DATA TO USE:
>>
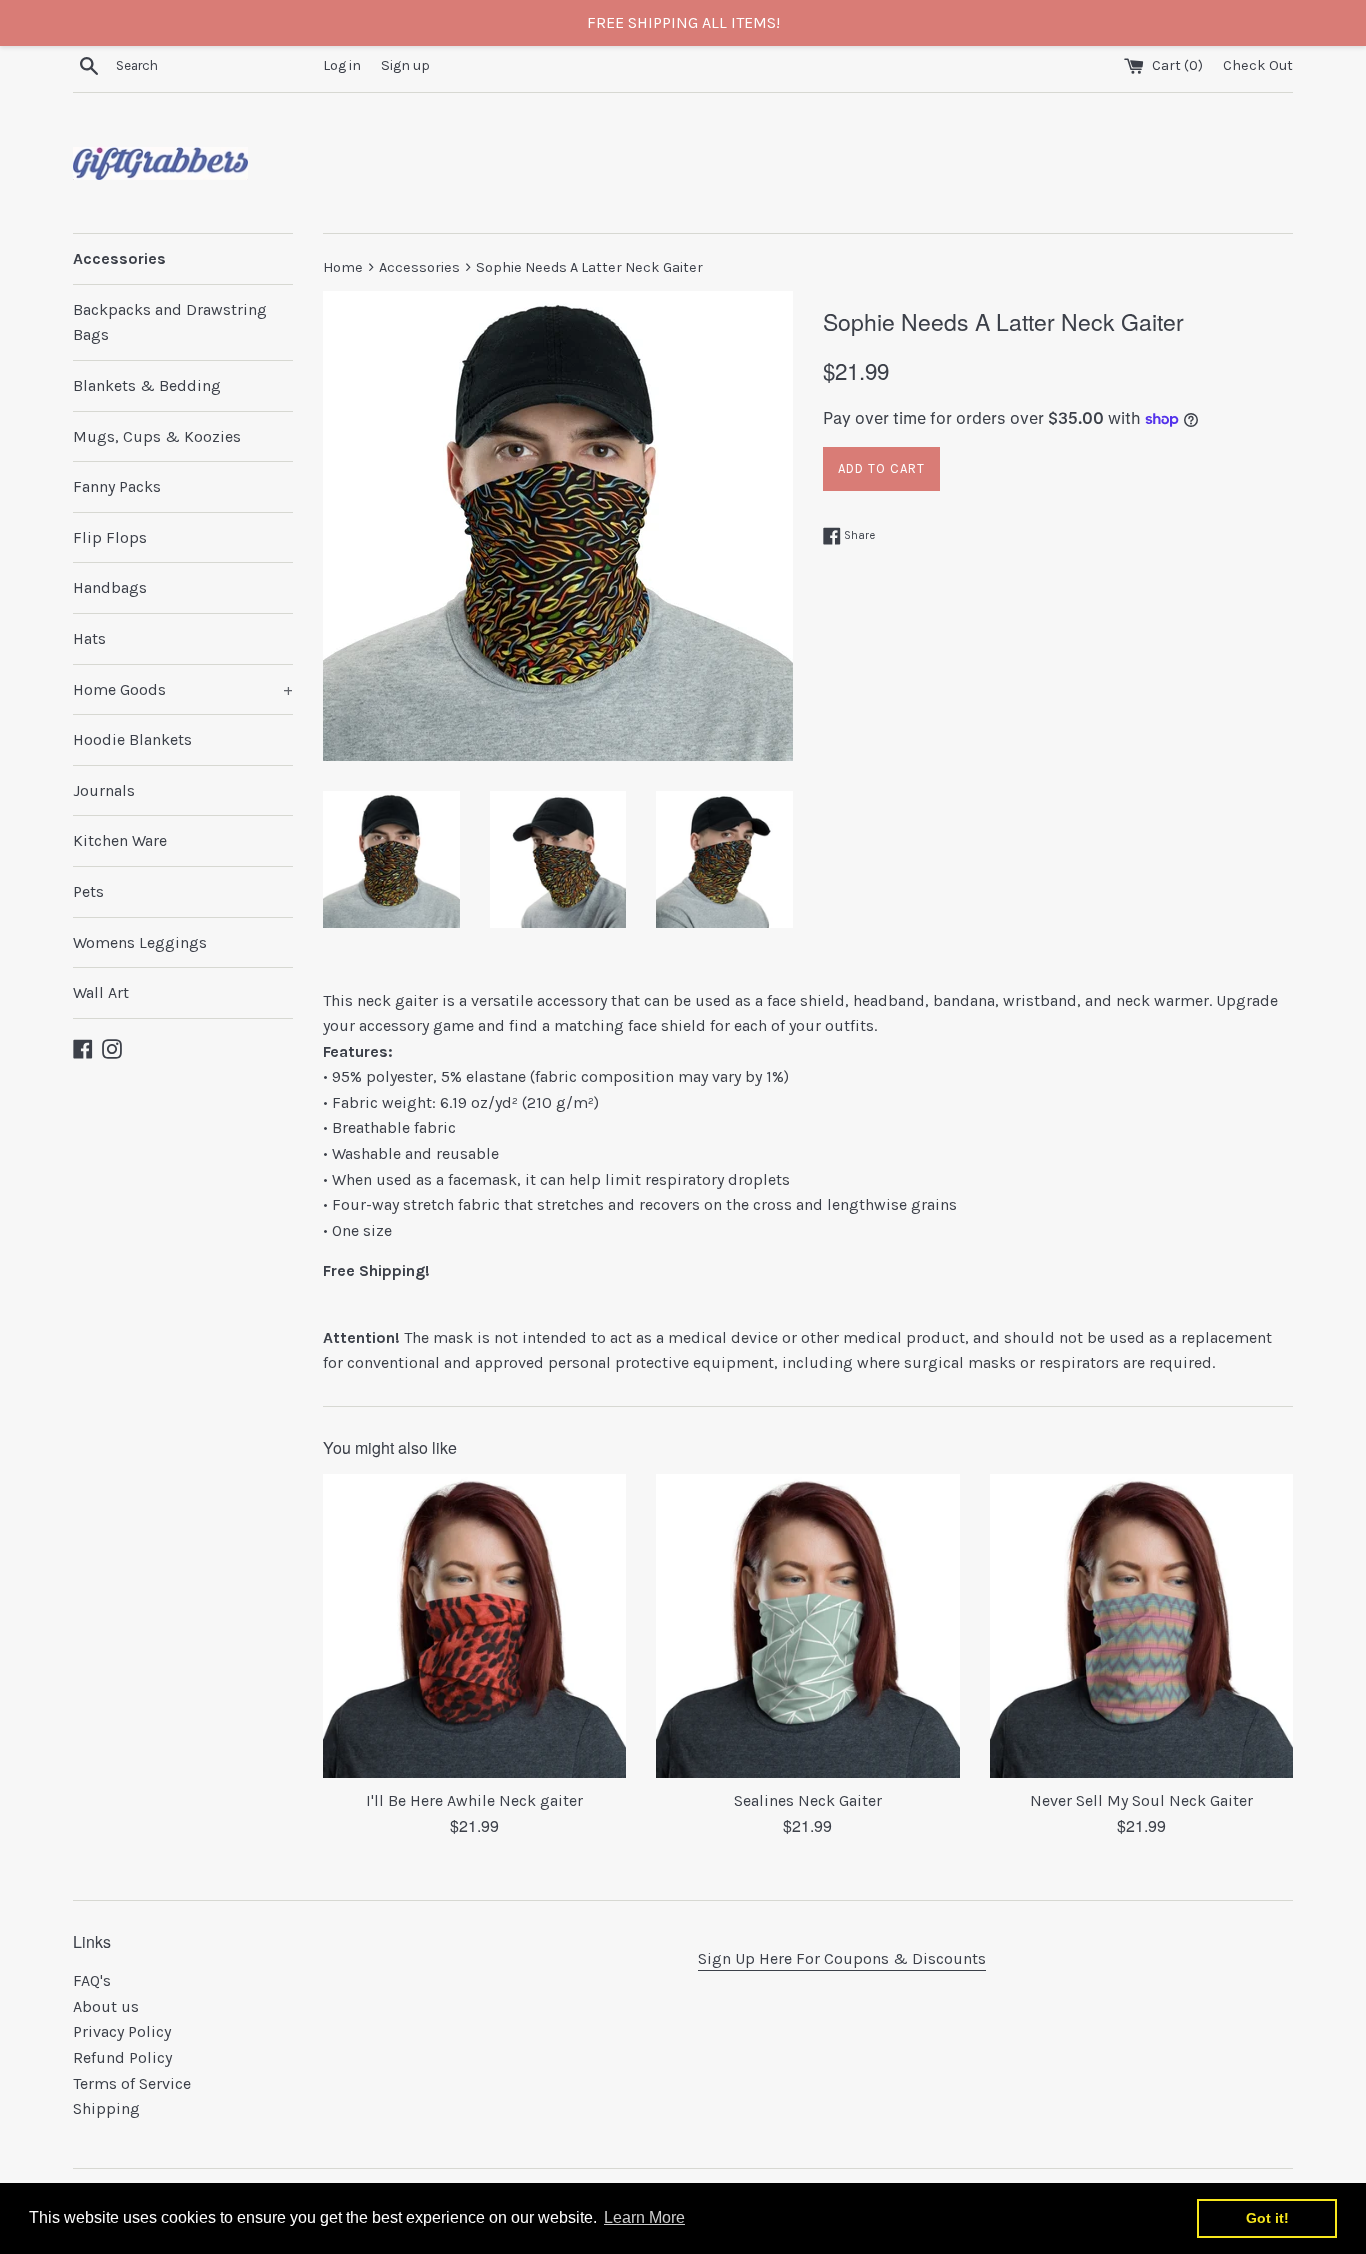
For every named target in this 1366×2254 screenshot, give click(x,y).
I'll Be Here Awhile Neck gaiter (474, 1800)
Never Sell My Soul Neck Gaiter (1141, 1800)
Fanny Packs (117, 486)
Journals (104, 790)
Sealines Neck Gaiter (808, 1800)
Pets (88, 891)
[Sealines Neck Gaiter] (807, 1625)
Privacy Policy (122, 2031)
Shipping (106, 2108)
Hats (89, 638)
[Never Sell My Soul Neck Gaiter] (1141, 1625)
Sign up (405, 65)
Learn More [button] (644, 2217)
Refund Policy (122, 2057)
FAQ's (92, 1980)
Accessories (119, 258)
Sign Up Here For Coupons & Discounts (842, 1958)
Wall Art (101, 992)
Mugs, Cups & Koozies (157, 436)
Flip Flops (110, 537)
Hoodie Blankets (132, 739)
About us (106, 2006)
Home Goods (183, 689)
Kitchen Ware (120, 840)
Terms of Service (132, 2083)
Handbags (110, 587)
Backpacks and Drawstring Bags (170, 322)
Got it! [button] (1267, 2218)
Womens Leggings (140, 942)
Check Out (1258, 65)
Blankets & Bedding (147, 385)
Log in (342, 65)
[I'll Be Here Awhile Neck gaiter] (474, 1625)
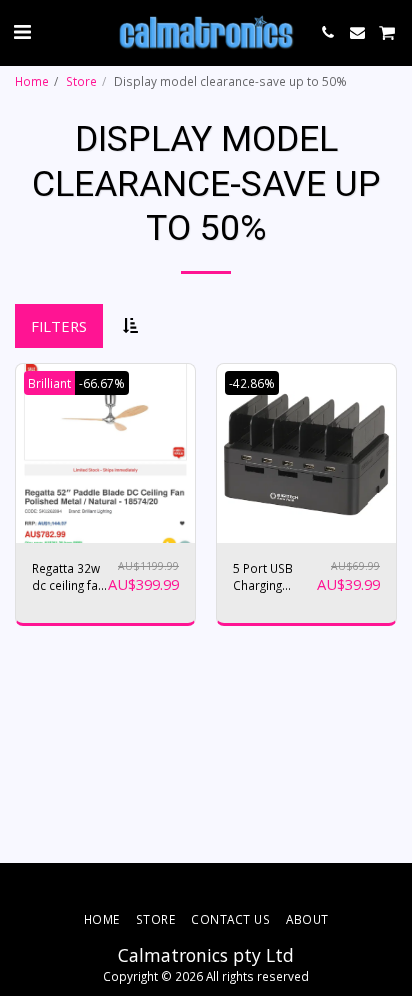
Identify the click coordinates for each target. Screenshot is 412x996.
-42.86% (252, 383)
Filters (59, 326)
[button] (22, 31)
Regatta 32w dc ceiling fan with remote (68, 577)
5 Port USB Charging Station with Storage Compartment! (274, 577)
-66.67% (102, 383)
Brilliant (49, 383)
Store (81, 81)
<<
ACTION ITEM:
Starting at the line that contains "Shipping (106, 2108)", retype each line through the end of the data exactly, and leave out every picture.

SOLUTION TO THIS EXERCISE:
Shipping (106, 2108)
Hats (89, 638)
[Never Sell My Soul Neck Gaiter] (1141, 1625)
Sign up (405, 65)
Learn More [button] (644, 2217)
Refund Policy (122, 2057)
FAQ's (92, 1980)
Accessories (119, 258)
Sign Up Here For Coupons & Discounts (842, 1958)
Wall Art (101, 992)
Mugs, Cups & Koozies (157, 436)
Flip Flops (110, 537)
Hoodie Blankets (132, 739)
About us (106, 2006)
Home Goods (183, 689)
Kitchen Ware (120, 840)
Terms of Service (132, 2083)
Handbags (110, 587)
Backpacks and Drawstring Bags (170, 322)
Got it! [button] (1267, 2218)
Womens Leggings (140, 942)
Check Out (1258, 65)
Blankets & Bedding (147, 385)
Log in (342, 65)
[I'll Be Here Awhile Neck gaiter] (474, 1625)
Identify the click coordinates for each target. Screenshot is 412x996.
-42.86% (252, 383)
Filters (59, 326)
[button] (22, 31)
Regatta 32w dc ceiling fan with remote (68, 577)
5 Port USB Charging Station with Storage Compartment! (274, 577)
-66.67% (102, 383)
Brilliant (49, 383)
Store (81, 81)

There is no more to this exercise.